Enabling IoT technologies for eHealth applications in smart cities

OData support
Dr. Horváth Péter
Department of Electron Devices

By embedding IoT-enabled devices in medical equipment, healthcare professionals would be able to monitor and analyze patients more effectively and thus would be able to use the data gathered from the devices to provide and deliver better connected and coordinated healthcare. The concept of IoT encloses a wide range of networks, embedded and cloud systems whose value is unlocked by the data acquired from the sensor devices that can be used by gateways, cloud applications, and analytics to drive significant value.
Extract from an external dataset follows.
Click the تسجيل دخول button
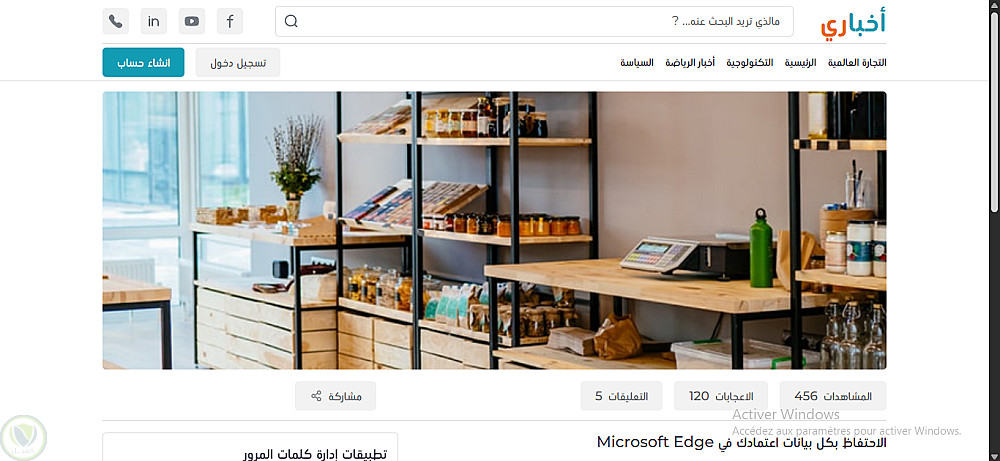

Smart healthcare has been one of the major use cases of the Internet of Things (IoT) and Wireless sensor network (WSN) applications. Moreover, improving the efficiency of the IoT healthcare and biomedical applications has become one of the most challenging goals of today.

WSN as a technique for sensing and acquiring data in IoT applications must work upon providing an efficient routing in order to transfer data promptly and properly. The routing in biomedical WSNs may be affected by various factors, such as: energy, heterogeneity, network topology, latency, scalability, mobility, radio range of sensors, quality of service in sensor nodes, or harsh environmental conditions. One of the most fundamental concerns is the energy consumption and the lifetime of static and mobile sensors, since most of the sensors in the biomedical WSN rely on the battery. Neither cable-powered nor frequent battery replacement or rechargement are appealing options in these applications. The required routing technique must balance the goals: selecting the most reliable minimum energy path when all nodes have high energy and avoiding the low residual energy nodes while supporting mobility. In WSNs the sensor nodes can be static or mobile depending on their application requirements. For IoT healthcare services, the need of mobile sensor nodes is imminent. Thus, the mobility of nodes in WSNs adds a significant challenge for the routing protocols.

This Thesis work is separated in independent technical and non technical overview. In the first part, it provides a comprehensive survey of the IoT technologies used in the healthcare domain and gives classification of the biomedical services and applications. In the second part, it introduces a theoretical framework and routing algorithm whose main aim is to provide increased energy efficiency and network lifetime taking into account the mobility of the sensor nodes in biomedical WSNs consisted of both static and mobile (mixed) nodes, while maintaining acceptable reliability. The simulation results indicate that the proposed routing model's Objective Function (OF) gives similar performance in comparison to the default Minimum Rank with Hysteresis Objective Function (MRHOF) in terms of packet delivery ratio (PDR) and gives better performance in terms of energy consumption, network lifetime and total control traffic overhead while providing mobility support.